Ausgewählte Passage:

>>>

Ausgangssperre-Kontrollen? Kaum in Berlin

Nachts auf dem Potsdamer Platz – außer dem B.Z.-Reporter ist hier niemand unterwegs. Journalisten dürfen wie Taxi- und Uberfahrer auch nachts ihrer Arbeit nachgehen
Foto: Olaf Selchow

Von 22 Uhr bis 5 Uhr gilt in Berlin aufgrund der bundesweiten Coronaverordnungen Sperrstunde. Aber wird das auch kontrolliert? B.Z. ist eine Nacht lang, von 23 bis 5 Uhr, durch Berlin gefahren, um zu schauen, ob diese Sperrstunde auch eingehalten und durchgesetzt wird.

► 23 Uhr: Die Straßen sind sehr leer. Vereinzelt fahren Taxis und Uberfahrer vorbei. Es ist 8 Grad Celsius, also eher kühl, vielleicht hängt es auch damit zusammen.

► 23.30 Uhr: Ein junger Mann mit blauer Trainingsjacke und Bauchtasche wird von Beamten am Bahnhof Zoo durchsucht. Ein Polizist beleuchtet mit einer Taschenlampe den Boden um ihn herum. Offenbar geht er davon aus, dass der junge Mann Drogen fallen gelassen hat. Dann lassen die Beamten ihn laufen. Von 22 bis 24 Uhr darf man eigentlich nur zum Sport draußen sein, aber wie ein Jogger sah der junge Mann nicht aus.

Ausgangssperre-Kontrollen? Kaum in Berlin

Ein junger Mann wird am Bahnhof Zoo durchsucht (Foto: Olaf Selchow)

► 23.45 Uhr: Die etwa 20 Obdachlosen, die unter der Brücke am Bahnhof Zoo leben, brüllen sich an. Es gab eine Schlägerei. Mehrere Beamte der Bundespolizei, die hier am Bahnhof zuständig ist, beobachten zusammen mit Kollegen der Landespolizei die Szene. Dann steigen sie wieder in ihre Wannen. Als die Männer in Blau wieder in ihre Wagen gestiegen sind, schreit eine Obdachlose mit heiserer Stimme: „Ich will eine Anzeige aufnehmen!“

Wird die Notbremse eigentlich mit Kontrollen durchgesetzt, fragen wir einen Beamten. „Die Kollegen machen das nach Augenmaß“, sagt er. 

Ausgangssperre-Kontrollen? Kaum in Berlin

Polizisten beobachten eine Auseinandersetzung zwischen Obdachlosen am Zoo (Foto: Olaf Selchow)

<<<

Die Aufgaben:
(A) Zitiere aus dem Bericht über die Ausgangssperre-Kontrollen in Berlin wörtlich den Abschnitt zwischen „Von 22 Uhr bis“ und „und durchgesetzt wird.“, beide eingeschlossen.
(B) Schreibe den Bericht über die nächtliche Fahrt durch Berlin während der Ausgangssperre im Anschluss an seinen letzten Satz weiter.

[Erfasste Daten]
>>>

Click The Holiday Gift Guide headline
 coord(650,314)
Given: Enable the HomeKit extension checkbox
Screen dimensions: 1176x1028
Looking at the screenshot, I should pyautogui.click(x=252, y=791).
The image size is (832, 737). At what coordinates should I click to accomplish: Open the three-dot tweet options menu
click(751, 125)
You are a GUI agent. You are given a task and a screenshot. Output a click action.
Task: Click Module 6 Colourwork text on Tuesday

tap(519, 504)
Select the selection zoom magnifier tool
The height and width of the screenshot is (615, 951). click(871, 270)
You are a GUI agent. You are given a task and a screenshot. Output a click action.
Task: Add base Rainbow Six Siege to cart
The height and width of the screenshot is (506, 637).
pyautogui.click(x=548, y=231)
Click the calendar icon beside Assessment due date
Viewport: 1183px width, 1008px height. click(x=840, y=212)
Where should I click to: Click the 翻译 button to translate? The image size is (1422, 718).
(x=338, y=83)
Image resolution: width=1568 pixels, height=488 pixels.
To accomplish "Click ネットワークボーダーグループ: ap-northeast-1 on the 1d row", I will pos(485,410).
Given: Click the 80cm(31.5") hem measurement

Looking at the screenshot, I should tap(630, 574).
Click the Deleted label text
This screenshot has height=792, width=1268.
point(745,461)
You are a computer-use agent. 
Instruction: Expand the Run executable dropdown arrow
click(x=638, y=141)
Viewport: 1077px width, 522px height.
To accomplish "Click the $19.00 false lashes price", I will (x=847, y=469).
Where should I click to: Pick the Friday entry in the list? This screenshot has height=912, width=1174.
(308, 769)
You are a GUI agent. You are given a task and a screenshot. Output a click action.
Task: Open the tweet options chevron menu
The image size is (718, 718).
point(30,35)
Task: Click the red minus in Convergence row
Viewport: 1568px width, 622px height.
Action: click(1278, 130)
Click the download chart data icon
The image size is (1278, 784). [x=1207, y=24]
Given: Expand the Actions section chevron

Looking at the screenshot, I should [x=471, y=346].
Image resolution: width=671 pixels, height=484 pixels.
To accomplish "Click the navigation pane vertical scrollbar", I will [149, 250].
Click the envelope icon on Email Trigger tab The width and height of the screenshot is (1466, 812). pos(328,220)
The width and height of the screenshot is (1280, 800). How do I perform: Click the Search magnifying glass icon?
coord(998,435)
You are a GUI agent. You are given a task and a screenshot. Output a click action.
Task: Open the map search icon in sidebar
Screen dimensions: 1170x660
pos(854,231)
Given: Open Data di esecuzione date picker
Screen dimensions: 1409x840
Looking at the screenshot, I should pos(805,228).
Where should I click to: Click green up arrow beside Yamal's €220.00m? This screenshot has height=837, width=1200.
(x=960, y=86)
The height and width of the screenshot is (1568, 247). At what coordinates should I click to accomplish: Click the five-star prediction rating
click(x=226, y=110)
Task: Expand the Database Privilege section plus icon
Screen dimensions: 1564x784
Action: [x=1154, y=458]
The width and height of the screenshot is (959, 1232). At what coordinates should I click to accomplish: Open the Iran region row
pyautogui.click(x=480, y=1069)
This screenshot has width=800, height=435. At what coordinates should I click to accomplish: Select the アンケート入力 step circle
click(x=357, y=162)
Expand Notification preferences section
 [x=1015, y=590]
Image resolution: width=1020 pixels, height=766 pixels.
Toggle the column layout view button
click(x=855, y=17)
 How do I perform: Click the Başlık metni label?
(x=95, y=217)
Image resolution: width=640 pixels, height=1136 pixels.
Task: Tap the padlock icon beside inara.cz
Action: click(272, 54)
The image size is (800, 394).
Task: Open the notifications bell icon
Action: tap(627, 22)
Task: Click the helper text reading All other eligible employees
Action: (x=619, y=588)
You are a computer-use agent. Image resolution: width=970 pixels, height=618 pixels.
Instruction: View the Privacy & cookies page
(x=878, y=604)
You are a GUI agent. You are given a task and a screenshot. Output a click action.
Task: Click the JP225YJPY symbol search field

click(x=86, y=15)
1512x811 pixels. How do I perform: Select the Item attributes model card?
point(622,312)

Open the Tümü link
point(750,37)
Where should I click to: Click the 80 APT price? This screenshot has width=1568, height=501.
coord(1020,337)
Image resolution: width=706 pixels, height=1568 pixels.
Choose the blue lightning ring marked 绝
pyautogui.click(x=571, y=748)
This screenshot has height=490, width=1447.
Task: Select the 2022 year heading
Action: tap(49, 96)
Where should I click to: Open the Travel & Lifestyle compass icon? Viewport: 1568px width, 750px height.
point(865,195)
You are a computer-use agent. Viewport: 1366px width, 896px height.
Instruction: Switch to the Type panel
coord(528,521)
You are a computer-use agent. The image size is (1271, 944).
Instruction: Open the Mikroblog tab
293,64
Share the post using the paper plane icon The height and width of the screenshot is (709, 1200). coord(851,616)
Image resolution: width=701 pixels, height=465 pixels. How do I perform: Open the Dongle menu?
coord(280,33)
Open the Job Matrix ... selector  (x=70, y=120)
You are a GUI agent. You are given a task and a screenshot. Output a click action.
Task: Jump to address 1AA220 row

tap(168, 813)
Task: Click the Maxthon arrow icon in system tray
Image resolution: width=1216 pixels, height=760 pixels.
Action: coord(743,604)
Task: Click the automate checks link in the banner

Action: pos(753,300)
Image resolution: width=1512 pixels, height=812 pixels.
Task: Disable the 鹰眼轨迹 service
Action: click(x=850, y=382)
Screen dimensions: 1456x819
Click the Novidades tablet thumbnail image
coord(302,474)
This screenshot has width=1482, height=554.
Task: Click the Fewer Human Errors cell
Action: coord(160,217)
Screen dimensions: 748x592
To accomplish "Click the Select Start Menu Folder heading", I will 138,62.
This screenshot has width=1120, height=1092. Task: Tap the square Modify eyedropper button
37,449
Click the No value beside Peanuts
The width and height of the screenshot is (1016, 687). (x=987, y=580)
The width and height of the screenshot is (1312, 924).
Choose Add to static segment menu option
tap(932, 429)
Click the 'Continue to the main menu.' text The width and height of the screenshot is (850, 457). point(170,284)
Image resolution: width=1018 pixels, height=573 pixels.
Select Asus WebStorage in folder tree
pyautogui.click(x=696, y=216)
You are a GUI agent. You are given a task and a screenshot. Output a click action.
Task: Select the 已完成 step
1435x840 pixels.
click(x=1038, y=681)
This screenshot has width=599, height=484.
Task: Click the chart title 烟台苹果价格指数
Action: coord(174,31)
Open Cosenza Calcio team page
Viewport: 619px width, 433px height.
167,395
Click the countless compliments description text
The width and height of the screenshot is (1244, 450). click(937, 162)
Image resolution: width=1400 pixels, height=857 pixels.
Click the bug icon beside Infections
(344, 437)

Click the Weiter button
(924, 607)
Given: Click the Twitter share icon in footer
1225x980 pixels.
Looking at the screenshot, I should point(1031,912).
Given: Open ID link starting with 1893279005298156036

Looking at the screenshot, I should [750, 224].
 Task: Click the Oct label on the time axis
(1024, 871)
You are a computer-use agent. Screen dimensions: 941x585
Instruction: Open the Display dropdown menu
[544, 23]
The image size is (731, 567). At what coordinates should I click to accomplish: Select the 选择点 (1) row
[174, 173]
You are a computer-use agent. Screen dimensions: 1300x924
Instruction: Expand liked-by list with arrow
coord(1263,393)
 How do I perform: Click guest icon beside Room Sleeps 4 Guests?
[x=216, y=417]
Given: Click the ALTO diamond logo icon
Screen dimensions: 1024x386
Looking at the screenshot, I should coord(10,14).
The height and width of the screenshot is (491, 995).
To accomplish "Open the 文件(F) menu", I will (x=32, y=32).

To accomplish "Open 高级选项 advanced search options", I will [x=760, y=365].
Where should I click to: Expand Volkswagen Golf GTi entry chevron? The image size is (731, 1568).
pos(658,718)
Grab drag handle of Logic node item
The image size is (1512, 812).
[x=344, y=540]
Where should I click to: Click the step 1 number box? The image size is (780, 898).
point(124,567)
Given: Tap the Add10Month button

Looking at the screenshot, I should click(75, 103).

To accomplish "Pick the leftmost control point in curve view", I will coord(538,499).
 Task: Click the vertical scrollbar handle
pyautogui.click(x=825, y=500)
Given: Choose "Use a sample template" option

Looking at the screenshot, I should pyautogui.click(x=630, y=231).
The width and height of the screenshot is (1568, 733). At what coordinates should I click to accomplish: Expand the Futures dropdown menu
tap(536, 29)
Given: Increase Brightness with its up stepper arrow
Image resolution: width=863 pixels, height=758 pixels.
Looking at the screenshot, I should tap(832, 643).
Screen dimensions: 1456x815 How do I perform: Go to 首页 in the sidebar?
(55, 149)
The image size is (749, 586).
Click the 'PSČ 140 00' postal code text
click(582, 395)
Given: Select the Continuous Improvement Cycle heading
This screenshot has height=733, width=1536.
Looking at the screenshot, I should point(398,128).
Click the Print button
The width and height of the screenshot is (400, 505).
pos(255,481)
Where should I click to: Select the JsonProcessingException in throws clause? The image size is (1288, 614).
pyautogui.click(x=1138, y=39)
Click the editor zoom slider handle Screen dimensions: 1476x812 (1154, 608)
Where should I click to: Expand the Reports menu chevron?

<<<

Antworten je Aufgabe:
(A)
Von 22 Uhr bis 5 Uhr gilt in Berlin aufgrund der bundesweiten Coronaverordnungen Sperrstunde. Aber wird das auch kontrolliert? B.Z. ist eine Nacht lang, von 23 bis 5 Uhr, durch Berlin gefahren, um zu schauen, ob diese Sperrstunde auch eingehalten und durchgesetzt wird.

(B)
► 0.30 Uhr: Mehrere Polizeistreifen rasen mit Blaulicht zur Potsdamer Straße. Hier gab es einen Streit im Trinkermilieu. Ein schwer alkoholisierter Mann sitzt mit aufgeschlagenem Knie auf dem Bürgersteig, Beamte stehen um ihn herum und versuchen herauszufinden, welche Sprache er spricht. Neben dem Mann steht eine Frau, offenbar seine Freundin. Der Hausmeister eines nahen Hochhauses geht mit drei Polizisten ins Gebäude. Was war hier los? „Hausfriedensbruch“, sagt ein Beamter. „Das hat nichts mit Corona zu tun.“ Die Beteiligten der Auseinandersetzung werden in zwei Gefangenentransportern auf eine Wache gefahren. Wahrscheinlich zum Ausnüchtern.

Werden auch manchmal Autos kontrolliert? Von 22 bis 5 Uhr darf man nur noch in Notfällen oder für die Arbeit auf der Straße fahren. „Kaum“, sagt der Beamte. „Die Meisten sind doch beruflich unterwegs und seien es unsere Kollegen von der Nachtschicht, die nach Hause fahren.“

Ausgangssperre-Kontrollen? Kaum in Berlin

Der Mann am Boden hat ein blutendes Knie (Foto: Olaf Selchow)

Ausgangssperre-Kontrollen? Kaum in Berlin

Ein Gefangenentransporter kommt, um den schwer betrunkenen Mann abzuholen (Foto: Olaf Selchow)

► 1.11 Uhr: Ein kleiner Polizei-Opel, Objektschützer der Polizei, rollt gemächlich auf der Neuköllner Sonnenallee entlang. Es sind Beamte, die etwa jüdische Einrichtungen vor Anschlägen oder die Wohnungen von Politikern beschützen. Sie haben Anderes zu tun, als die Einhaltung der Notverordnung durchzusetzen. Die Straßen sind gespenstisch leer. Es sind fast nur noch solche Objektschützer-Autos unterwegs.

► 1.40 Uhr: An der Dudenstraße nahe des Tempelhofer Felds hält eine Polizei-Wanne einen kleinen runtergerockten Smart an. Offenbar fehlt da eine TÜV-Plakette. „Wissen Sie, ich arbeite nur nachts und das Auto habe ich erst vor zwei Monaten gekauft, konnte mich noch nicht kümmern“, erklärt sich der etwa 50-jährige Fahrer. Die Beamten ermahnen ihn, sich jetzt um eine neue Hauptuntersuchung zu kümmern, sonst könne es teuer werden. „Das war eine normale Verkehrskontrolle, hatte jetzt nichts mit der Notbremse zu tun“, sagt einer.

Und er sagt: „Natürlich sollen wir auch die Einhaltung der Coronaverordnungen überwachen. Aber Sie können sich ja mal ausrechnen, wie viele Polizisten nachts unterwegs sind und wie das dann funktionieren soll.“

Ausgangssperre-Kontrollen? Kaum in Berlin

Der Mann erklärt den Polizisten, weshalb er noch keinen gültigen TÜV hat (Foto: Olaf Selchow)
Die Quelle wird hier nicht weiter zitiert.